■ Required work ■
Bring back every record exactly, except for the pictures, which stay out.

■ Stored items ■
§ §

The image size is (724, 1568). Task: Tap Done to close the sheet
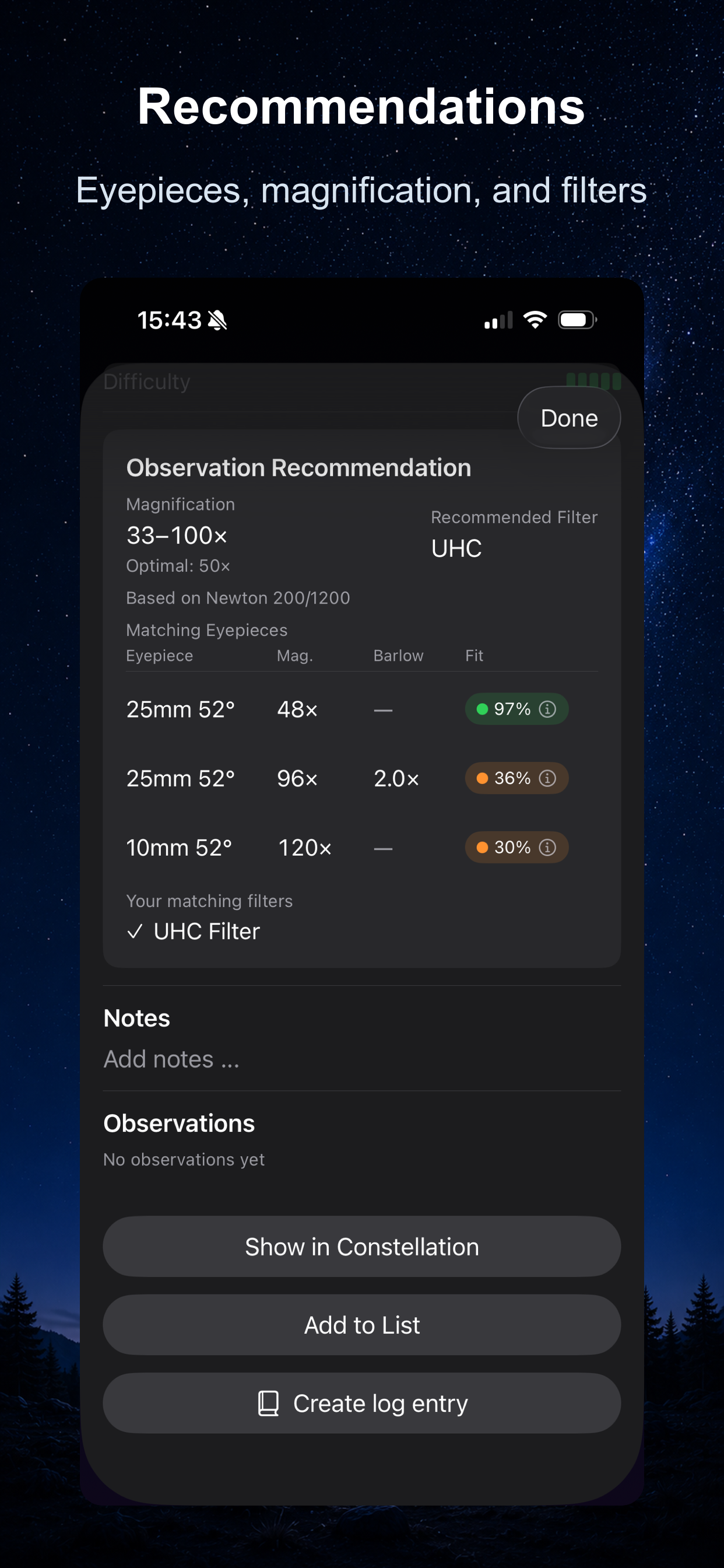click(x=569, y=418)
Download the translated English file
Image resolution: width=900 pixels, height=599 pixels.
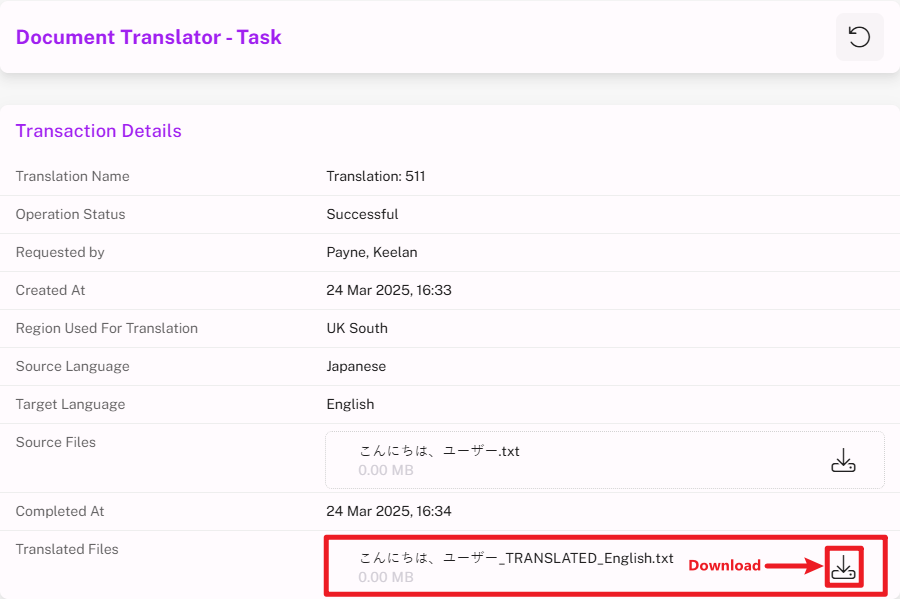click(843, 567)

§ §

■ Output below ■
The image size is (724, 1568). Task: Tap Done to close the sheet
click(x=569, y=418)
Download the translated English file
Image resolution: width=900 pixels, height=599 pixels.
click(843, 567)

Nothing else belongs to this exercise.